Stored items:
- - -
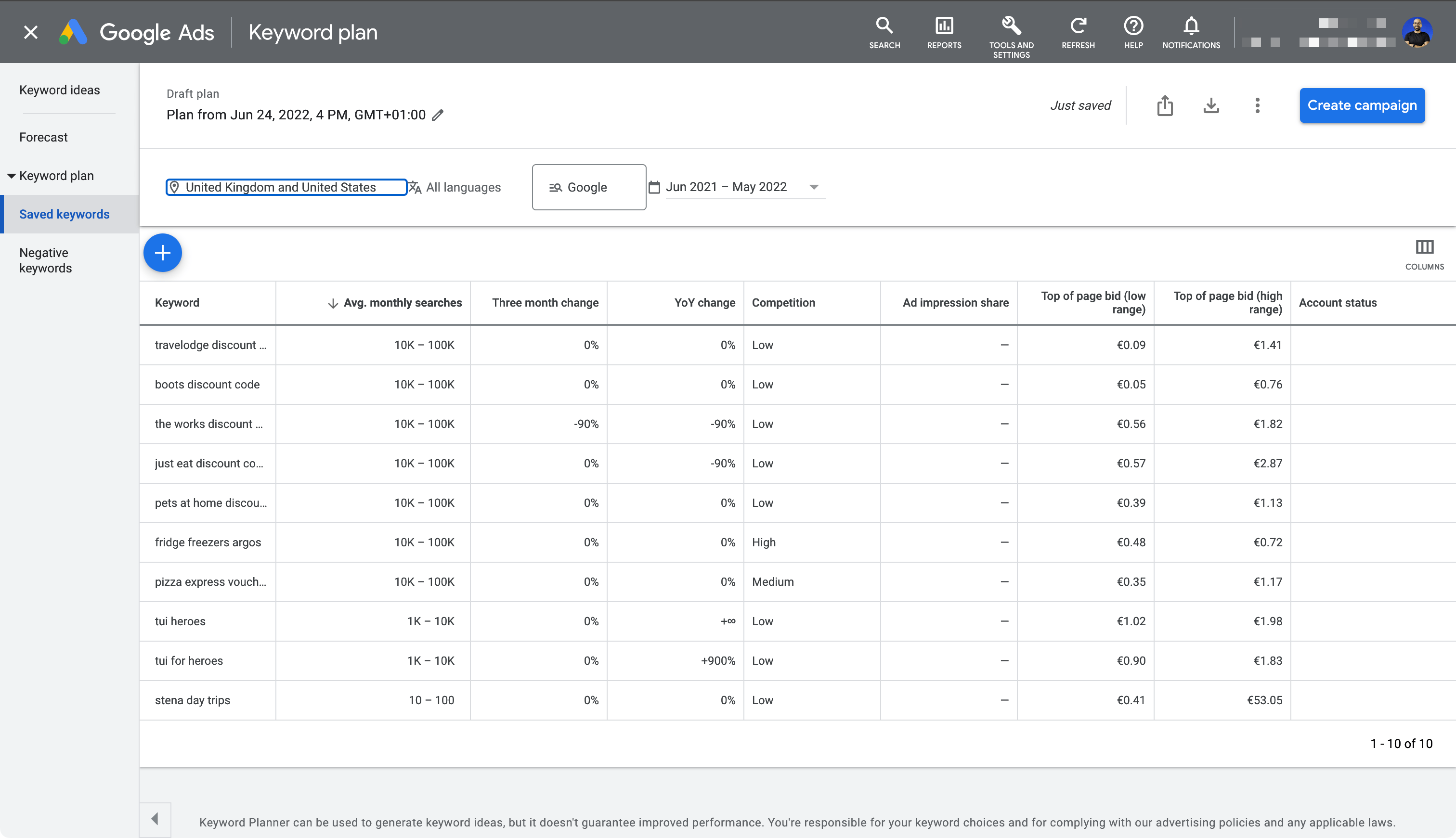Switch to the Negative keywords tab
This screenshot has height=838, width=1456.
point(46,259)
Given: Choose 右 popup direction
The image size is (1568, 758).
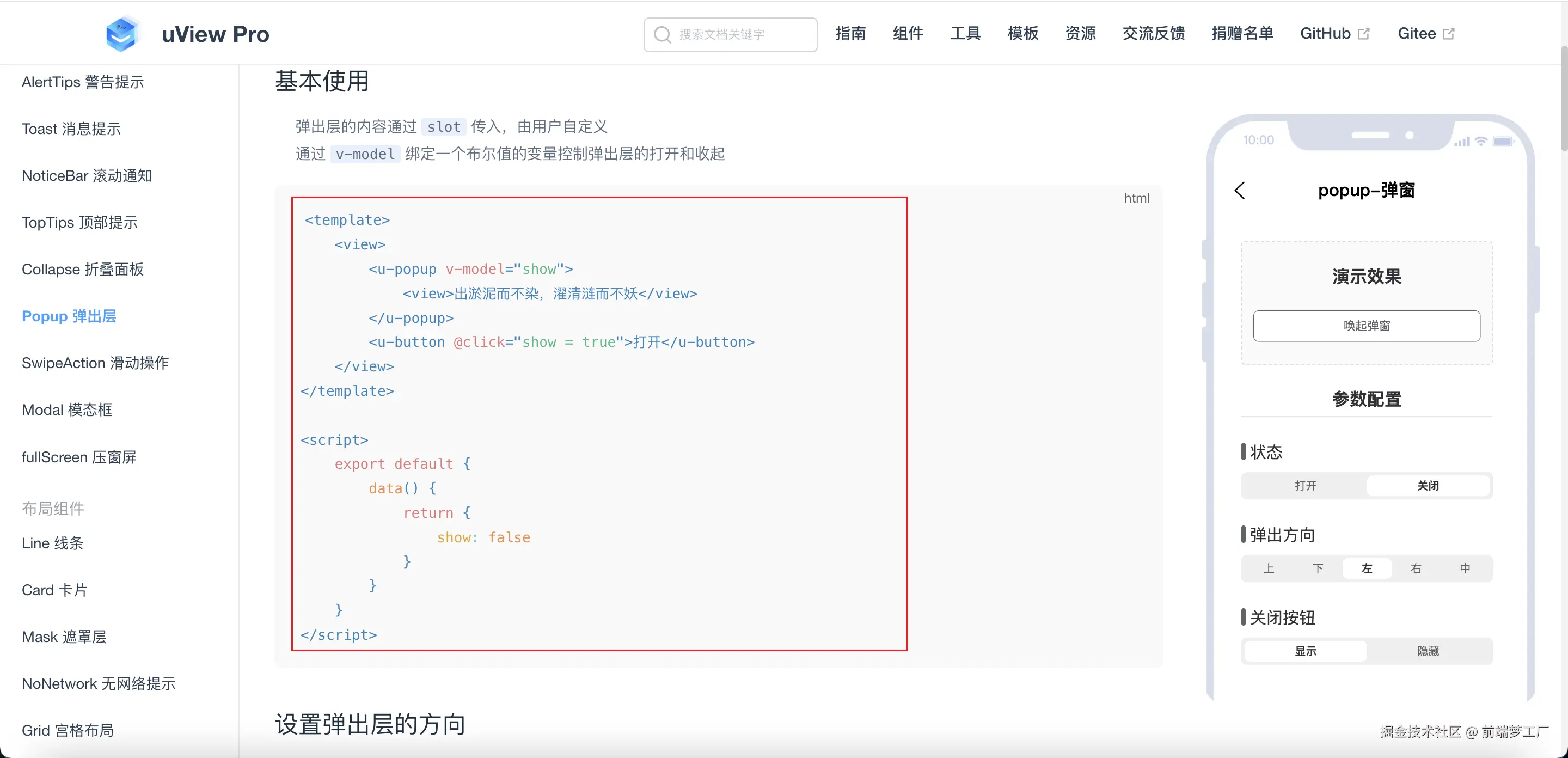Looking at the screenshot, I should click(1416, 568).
- - -
**Action item:** For this exercise, the lines from the one containing "Given: Choose 右 popup direction" through the last line of the entries above are to be output exactly, both included, and pictures are skipped.

**Task answer:**
Given: Choose 右 popup direction
The image size is (1568, 758).
Looking at the screenshot, I should click(1416, 568).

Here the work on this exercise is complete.